### Document segment

[BEGIN]

Re: Inline symbols visibility
Re: Inline symbols visibility
- Subject: Re: Inline symbols visibility
- From: Andreas Grosam <email@hidden>
- Date: Thu, 8 Apr 2010 12:14:01 +0200
On Apr 7, 2010, at 3:23 PM, Guillaume Billard wrote:
> Le 2 avr. 2010 à 19:10, Andreas Grosam a écrit :
>
>> You should be carefully, though with static declared member variables which may be accessed in inline member functions. The static member variable shall be visible, and all copies of an inline member function shall access this single instance. Usually, the compiler and linker takes care about all of this - but not always (see one of my previous post).
>
> I checked, the inline function indeed accesses a static member variable (through a static member function). I would say that this static member variable is indeed visible, but how do I check that all copies of the inline member function do access this single instance? I'm not sure I understand.
You should normally not worry about this - the compiler and linker shall ensure that this works as expected. I only mentioned this, because there can be subtle issues, occasionally.
Anyway, if you suspect your static variable does not behave correctly, use the nm tool to verify symbol visibility and the debugger ;)
> Actually I'm not even sure what a "out-of-line copy of an inline member function" is, sorry. I've read the term many times but I'm still confused.
This is just an inlined declared member function, which exists inlined in one or more occurrences, but also has one ore more non-inlined instances in some modules. This may happen, when you for instance use the address of this inline function, which forces the compiler to generate a non-inlined version in this case. But otherwise the call to this function can and will be inlined.
>
>>> I found this thread where it seems that the same behavior occurred:
>>> http://lists.apple.com/archives/xcode-users/2005/Jul/msg00609.html.
>>>
>>> Adding the "default" visibility attribute to the inline method solved the problem.
>>> If I'm not mistaken, the compiler gets to decide wether to inline methods or not, even when they're defined out of their class definition.
>>> It appears that it can inline methods for classes that use __attribute__((visibility("default"))), but I don't know if it can do the same for out-of-class methods. I'm hoping not.
>>> I'd like to know if adding the attribute to a method of a visible class whenever it doesn't get exported is the right approach.
>> Actually, it will be *exported* , the function is in your header. Unless its declared private in the class, clients have "access" to it. Do you mismatch interfaces and visibility?
>
> I don't mismatch the two but it's true, now that you make me think about it, how come this function would not be available? I want to believe you that it's not about visibility, but still adding the visibility attribute fixes my problem.
> Below is a simplification of the code I'm working with. I'm sorry I don't have a reproducible sample.
Thank you, your example is perfect :)

[END]

### Short problem 1
List every software tool that the thread on inline symbol visibility names for building a program or checking its symbols.
The rows below have no connection to the thread on inline symbol visibility.

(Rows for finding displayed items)
[BEGIN]

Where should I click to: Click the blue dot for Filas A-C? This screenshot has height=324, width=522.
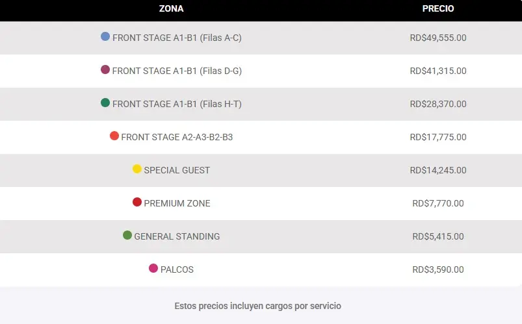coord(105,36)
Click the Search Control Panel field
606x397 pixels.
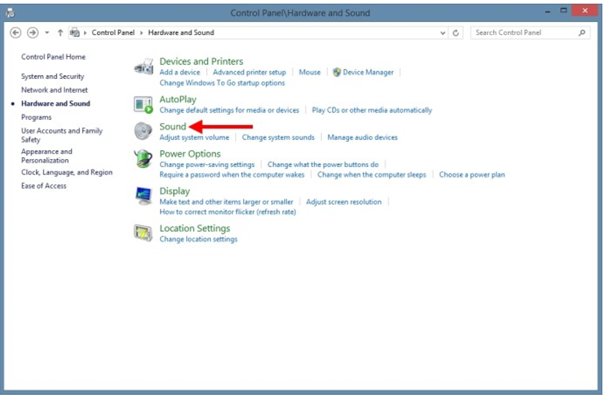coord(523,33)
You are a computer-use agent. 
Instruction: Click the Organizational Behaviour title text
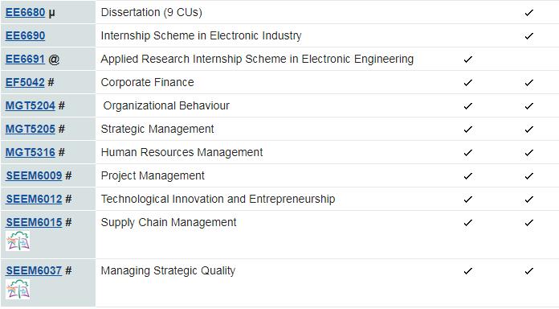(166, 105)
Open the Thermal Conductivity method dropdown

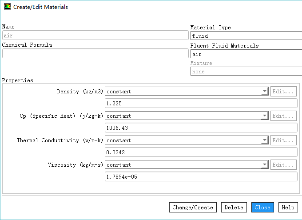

[END]

### Short problem 2
Duplicate all the rows for finding displayed items line for line, omitting the pictures.

### Expected output 1
- the compiler
- the linker
- the nm tool
- the debugger

### Expected output 2
Where should I click to: Click the blue dot for Filas A-C? This screenshot has height=324, width=522.
coord(105,36)
Click the Search Control Panel field
606x397 pixels.
coord(523,33)
You are a computer-use agent. 
Instruction: Click the Organizational Behaviour title text
(166, 105)
Open the Thermal Conductivity method dropdown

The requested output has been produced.